(Reuters) - India’s Department of Economic Affairs (DEA) fears significant default from large non-banking finance companies (NBFC) and housing finance companies in the next six weeks if no additional liquidity support is provided to these firms, business news website MoneyControl said on Friday.
The DEA, in a letter to the Ministry of Corporate Affairs, described the financial situation as “still fragile” when discussing the financial stability impact of the Infrastructure Leasing and Financial Service Ltd’s (IL&FS) default, the website said.
A string of defaults at IL&FS have triggered sharp falls in Indian stock and debt markets amid fears of contagion within the rest of the country’s financial sector.

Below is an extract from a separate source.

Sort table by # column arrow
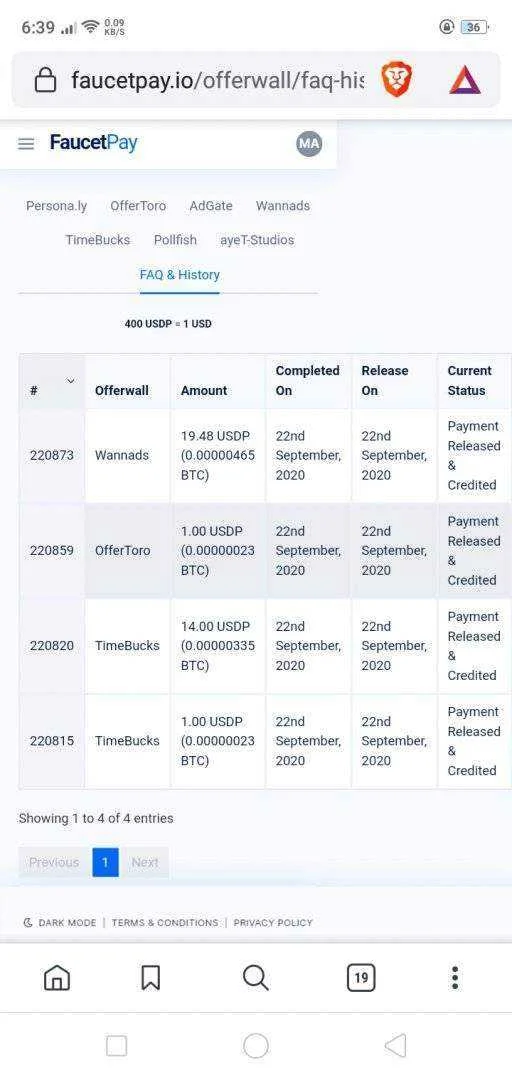Viewport: 512px width, 1080px height. (x=70, y=381)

Last month, the Indian government took control of IL&FS to protect the financial system and markets from potential collapse, and replaced its board. The new board submitted a plan to revive the debt-laden firm this week.
Nearly 2 trillion rupees ($27.23 billion) of NBFC and HFC debt is due for redemption by the end of December, the DEA said in its letter. It said it estimates a funding gap of as much as 1 trillion rupees by the end of the year.
The DEA declined to comment on the matter.
A further 2.7 trillion rupees of commercial paper and non-convertible debentures will be due for redemption over Jan-March next year, the report added, citing the letter.
Without additional liquidity support a significant default from the largest NBFC and HFC could occur within six weeks and the financial cycle of the productive sector would be adversely affected, the report said, citing the DEA letter.
The report on the letter comes amid a growing spat between the Indian government and the Reserve Bank of India (RBI), with one of the disputes being over government pressure on the Indian central bank to boost liquidity to NBFCs.